Students Designing, Mentoring, and Learning in a Laboratory Environment Arnold F. Johnson

University of North Dakota

Abstract An innovative approach for conducting laboratory courses in an electronics sequence is presented. This approach, which relies heavily on student involvement, is not only interesting, current, and meaningful to the students, but also efficient and effective from an instructional viewpoint. Students take a very proactive part in this laboratory experience, which provides them with many opportunities for leadership, design, communication, teamwork, planning, and originality. The methodology used also provides an educational depth not normally experienced in traditional laboratory assignments.

In this approach, the entire class is divided into groups of three or four students (known as lead- groups) who are each responsible for preparing two laboratory experiments during the semester. Instead of the students performing laboratory experiments that are pre-defined by the instructor, they develop their own new experiments under the instructor’s guidance. The lead-group meets with the instructor to select a topic that is pertinent to the material being covered in the concurrent lecture class. A rough methodology is laid out for the lead-group students to design, test, and refine their experiment in a laboratory environment. The students prepare both prelab and lab assignments which are distributed to the remainder of the class prior to the scheduled lab session. Since the lead-group has become very familiar with the laboratory exercise, they are assigned the responsibility of administering the labs (acting as mentors) as their classmates perform the lab exercises.

Not only are the laboratory exercises current and relevant to what is being covered in the classroom, but they also provide an interesting open-ended laboratory design experience to the lead-group and an opportunity for these students to share their knowledge and experience with their peers. As active learners of technology, their communication and leadership skills are enhanced, along with their self-confidence.
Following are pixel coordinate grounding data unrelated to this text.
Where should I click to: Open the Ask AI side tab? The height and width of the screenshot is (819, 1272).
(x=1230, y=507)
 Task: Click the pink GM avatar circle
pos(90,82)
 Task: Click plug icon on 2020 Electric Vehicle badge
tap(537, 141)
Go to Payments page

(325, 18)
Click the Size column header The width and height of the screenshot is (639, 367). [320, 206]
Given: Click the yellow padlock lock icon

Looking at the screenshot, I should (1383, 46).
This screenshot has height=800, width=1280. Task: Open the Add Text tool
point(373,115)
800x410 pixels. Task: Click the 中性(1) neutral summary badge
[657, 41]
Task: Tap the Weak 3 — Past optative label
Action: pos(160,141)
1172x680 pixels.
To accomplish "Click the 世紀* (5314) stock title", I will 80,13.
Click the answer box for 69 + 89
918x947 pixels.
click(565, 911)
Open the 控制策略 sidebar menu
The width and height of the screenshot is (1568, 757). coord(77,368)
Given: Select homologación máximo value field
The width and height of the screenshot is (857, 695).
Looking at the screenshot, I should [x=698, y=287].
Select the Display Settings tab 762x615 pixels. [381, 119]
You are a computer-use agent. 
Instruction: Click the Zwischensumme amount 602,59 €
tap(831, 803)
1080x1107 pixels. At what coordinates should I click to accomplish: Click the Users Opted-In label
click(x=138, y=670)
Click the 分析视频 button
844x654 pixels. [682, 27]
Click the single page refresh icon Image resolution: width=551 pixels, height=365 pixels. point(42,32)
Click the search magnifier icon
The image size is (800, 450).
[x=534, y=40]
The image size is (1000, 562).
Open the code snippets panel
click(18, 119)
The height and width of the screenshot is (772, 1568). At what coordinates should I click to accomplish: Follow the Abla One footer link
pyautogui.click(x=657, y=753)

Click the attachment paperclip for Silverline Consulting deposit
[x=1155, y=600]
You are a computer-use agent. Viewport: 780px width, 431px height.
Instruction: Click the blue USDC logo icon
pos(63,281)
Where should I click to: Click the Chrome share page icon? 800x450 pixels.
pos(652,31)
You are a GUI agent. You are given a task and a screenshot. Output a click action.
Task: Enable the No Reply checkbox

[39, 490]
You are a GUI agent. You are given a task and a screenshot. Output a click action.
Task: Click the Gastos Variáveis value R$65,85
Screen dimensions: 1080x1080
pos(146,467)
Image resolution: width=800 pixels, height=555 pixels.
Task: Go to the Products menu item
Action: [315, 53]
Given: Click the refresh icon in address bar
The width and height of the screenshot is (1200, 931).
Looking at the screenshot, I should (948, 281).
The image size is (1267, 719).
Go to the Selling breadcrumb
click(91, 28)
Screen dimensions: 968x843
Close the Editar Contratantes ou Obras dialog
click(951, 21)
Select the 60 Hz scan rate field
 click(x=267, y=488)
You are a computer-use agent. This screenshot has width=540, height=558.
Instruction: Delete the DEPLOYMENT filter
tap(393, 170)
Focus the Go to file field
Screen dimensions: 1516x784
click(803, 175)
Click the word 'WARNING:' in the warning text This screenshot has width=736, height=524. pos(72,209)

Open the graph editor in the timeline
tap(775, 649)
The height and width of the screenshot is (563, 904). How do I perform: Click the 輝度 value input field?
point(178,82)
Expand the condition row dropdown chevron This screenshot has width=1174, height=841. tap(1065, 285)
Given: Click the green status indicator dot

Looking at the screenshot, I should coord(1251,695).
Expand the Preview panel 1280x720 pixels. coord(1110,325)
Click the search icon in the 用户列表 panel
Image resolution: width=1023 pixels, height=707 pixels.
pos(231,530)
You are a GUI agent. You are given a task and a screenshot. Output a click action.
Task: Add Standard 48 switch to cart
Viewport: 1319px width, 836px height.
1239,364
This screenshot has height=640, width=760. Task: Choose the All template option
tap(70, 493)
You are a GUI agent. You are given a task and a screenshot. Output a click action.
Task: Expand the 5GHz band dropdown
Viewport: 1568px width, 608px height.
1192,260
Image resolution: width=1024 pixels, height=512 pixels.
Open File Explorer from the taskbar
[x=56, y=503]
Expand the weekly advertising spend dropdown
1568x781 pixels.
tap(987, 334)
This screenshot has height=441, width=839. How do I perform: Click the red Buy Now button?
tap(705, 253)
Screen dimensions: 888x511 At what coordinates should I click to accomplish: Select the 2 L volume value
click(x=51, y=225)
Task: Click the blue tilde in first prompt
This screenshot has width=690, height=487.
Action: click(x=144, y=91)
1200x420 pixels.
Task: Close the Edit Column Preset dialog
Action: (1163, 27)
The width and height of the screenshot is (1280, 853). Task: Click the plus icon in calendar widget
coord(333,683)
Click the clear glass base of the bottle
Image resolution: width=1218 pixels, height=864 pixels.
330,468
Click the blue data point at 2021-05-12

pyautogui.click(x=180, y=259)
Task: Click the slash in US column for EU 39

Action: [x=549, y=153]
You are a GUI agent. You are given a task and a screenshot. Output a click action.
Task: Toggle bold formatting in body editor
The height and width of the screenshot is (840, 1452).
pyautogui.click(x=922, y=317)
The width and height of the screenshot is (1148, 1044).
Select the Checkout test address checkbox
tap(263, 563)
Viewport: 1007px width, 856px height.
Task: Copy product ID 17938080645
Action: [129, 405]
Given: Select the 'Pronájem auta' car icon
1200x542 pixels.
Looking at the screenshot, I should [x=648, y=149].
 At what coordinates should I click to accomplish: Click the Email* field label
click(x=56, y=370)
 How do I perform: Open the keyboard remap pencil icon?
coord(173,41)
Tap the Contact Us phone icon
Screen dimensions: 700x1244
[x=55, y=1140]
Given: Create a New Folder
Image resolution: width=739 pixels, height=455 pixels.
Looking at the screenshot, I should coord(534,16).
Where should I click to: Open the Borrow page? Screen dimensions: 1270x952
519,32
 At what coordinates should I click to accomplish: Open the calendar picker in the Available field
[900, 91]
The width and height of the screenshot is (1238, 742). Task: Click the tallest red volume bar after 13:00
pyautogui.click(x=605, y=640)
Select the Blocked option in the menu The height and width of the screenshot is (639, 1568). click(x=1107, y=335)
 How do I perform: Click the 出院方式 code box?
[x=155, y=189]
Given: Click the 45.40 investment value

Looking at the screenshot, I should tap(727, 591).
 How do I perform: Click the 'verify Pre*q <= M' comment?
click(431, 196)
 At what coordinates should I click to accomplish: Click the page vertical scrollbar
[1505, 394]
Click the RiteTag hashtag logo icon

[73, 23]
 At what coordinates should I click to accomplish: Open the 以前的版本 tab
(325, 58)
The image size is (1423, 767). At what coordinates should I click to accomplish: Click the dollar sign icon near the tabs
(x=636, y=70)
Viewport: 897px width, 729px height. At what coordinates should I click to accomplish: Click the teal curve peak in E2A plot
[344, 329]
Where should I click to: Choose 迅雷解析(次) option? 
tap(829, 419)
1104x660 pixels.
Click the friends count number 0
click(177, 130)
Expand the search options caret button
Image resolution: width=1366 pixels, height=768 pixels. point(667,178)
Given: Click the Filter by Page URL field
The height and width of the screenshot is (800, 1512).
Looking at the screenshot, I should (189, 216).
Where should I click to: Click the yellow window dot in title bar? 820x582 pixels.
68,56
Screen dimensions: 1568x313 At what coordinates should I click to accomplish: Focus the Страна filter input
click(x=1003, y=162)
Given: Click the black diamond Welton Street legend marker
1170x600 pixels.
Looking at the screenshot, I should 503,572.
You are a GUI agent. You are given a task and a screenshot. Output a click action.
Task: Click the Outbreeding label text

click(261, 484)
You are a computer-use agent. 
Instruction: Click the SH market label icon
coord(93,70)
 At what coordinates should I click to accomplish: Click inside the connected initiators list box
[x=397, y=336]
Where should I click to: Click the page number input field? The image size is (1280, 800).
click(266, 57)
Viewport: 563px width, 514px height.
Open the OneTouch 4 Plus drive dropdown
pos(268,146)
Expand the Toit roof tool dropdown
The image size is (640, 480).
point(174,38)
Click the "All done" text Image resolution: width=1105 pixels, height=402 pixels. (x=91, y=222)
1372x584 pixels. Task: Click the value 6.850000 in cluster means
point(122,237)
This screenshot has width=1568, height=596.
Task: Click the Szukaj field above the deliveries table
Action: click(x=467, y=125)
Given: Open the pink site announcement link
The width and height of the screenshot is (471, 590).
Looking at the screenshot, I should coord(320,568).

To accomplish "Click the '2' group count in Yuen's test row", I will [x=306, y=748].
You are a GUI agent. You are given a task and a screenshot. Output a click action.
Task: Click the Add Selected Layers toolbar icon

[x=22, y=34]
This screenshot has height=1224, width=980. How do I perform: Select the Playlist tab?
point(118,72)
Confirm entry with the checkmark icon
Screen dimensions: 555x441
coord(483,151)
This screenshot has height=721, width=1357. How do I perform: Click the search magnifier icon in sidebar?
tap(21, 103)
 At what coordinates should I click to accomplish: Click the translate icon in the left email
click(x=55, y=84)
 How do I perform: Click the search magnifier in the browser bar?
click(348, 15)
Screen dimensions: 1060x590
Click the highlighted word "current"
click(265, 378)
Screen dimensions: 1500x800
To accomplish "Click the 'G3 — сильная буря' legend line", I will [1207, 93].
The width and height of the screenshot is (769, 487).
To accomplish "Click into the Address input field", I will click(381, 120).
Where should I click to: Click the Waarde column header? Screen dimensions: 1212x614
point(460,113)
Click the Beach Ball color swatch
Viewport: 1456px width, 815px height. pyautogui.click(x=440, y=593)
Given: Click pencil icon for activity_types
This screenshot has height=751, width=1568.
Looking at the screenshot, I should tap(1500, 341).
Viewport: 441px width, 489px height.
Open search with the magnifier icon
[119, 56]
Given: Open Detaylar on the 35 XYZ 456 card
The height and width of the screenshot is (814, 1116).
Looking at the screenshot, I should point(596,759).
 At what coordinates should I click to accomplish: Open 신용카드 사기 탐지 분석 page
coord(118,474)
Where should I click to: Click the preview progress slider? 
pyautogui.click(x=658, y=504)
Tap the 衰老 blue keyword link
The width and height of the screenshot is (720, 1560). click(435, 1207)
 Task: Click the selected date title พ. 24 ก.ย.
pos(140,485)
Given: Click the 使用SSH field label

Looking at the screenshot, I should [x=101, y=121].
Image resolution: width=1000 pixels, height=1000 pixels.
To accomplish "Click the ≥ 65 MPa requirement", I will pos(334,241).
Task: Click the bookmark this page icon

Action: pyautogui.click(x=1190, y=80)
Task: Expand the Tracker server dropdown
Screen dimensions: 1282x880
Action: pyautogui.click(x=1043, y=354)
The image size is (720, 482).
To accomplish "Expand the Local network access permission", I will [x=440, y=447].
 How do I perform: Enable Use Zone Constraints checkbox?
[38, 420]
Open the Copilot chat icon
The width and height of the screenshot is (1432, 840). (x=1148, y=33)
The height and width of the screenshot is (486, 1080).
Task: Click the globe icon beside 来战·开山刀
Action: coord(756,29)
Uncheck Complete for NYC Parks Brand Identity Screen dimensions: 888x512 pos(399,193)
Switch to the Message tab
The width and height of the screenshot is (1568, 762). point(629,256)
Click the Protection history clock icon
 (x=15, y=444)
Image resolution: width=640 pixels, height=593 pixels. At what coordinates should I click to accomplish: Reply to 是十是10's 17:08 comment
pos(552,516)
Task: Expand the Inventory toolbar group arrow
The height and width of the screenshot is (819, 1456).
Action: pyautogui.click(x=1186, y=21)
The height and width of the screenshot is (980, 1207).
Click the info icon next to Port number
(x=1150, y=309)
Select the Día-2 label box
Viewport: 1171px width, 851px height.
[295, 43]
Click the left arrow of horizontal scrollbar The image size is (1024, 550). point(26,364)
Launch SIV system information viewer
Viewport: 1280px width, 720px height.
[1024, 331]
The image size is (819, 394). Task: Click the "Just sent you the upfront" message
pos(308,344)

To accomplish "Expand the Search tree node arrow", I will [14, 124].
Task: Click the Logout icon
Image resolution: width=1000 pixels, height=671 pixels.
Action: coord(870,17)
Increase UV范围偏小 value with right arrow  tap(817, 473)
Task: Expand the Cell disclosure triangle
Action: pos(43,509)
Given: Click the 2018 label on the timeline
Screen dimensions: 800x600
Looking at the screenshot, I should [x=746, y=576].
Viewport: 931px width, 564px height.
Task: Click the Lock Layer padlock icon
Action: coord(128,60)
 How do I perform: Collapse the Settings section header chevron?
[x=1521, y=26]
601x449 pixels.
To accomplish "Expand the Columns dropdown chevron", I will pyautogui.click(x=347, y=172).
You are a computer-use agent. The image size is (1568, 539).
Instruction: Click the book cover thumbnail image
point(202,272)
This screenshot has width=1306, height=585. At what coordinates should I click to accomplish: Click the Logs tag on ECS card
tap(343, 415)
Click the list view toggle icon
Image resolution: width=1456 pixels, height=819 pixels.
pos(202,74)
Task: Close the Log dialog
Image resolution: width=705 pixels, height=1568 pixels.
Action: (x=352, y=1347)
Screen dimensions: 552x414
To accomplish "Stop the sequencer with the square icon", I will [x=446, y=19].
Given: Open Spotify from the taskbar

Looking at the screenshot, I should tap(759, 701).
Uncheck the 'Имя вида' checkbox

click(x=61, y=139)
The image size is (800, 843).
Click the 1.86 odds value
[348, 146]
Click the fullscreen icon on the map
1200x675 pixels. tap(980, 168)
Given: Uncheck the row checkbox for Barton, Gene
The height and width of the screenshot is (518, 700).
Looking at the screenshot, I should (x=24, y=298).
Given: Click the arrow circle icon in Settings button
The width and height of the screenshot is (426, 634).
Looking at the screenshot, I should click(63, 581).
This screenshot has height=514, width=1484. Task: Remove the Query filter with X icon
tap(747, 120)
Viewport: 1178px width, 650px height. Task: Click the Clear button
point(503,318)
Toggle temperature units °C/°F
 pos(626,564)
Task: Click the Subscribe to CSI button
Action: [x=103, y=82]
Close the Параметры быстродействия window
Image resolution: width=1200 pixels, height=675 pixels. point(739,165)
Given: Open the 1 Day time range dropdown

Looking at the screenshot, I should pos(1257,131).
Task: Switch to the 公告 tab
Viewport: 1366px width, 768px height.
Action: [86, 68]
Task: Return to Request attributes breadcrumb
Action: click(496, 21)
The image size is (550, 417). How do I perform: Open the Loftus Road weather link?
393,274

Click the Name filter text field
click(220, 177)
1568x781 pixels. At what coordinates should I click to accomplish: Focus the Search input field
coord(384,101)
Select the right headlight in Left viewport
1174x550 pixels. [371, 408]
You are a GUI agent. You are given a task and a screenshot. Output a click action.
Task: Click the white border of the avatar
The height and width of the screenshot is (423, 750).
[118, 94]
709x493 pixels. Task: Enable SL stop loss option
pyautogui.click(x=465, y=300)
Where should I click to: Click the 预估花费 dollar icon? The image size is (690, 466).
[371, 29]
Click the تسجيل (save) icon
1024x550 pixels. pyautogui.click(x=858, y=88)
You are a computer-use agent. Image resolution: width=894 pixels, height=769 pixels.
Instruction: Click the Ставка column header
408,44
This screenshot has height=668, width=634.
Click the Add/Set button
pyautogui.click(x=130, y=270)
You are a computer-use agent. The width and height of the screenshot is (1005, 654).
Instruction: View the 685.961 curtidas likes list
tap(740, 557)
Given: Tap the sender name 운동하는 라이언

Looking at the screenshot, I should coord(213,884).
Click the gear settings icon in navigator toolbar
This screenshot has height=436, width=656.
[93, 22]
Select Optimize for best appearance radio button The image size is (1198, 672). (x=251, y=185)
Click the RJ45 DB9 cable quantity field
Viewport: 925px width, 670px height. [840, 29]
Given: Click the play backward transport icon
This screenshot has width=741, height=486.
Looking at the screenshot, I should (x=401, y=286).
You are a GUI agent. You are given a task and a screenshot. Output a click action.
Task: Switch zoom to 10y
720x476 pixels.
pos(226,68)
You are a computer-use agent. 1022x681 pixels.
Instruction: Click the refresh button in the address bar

The author has been conducting his laboratories in this manner for the past three years, and the students respond very positively to this intensive involvement and experience.

Motivation for Change There were a number of underlying motivational factors that provided the impetus for a structural change in the electronics laboratory sequence in the electrical engineering department at the University of North Dakota (UND):

• The current laboratory experiments had been used for a number of years and needed revision. • A different text was being used in the sequence and experiments needed updating.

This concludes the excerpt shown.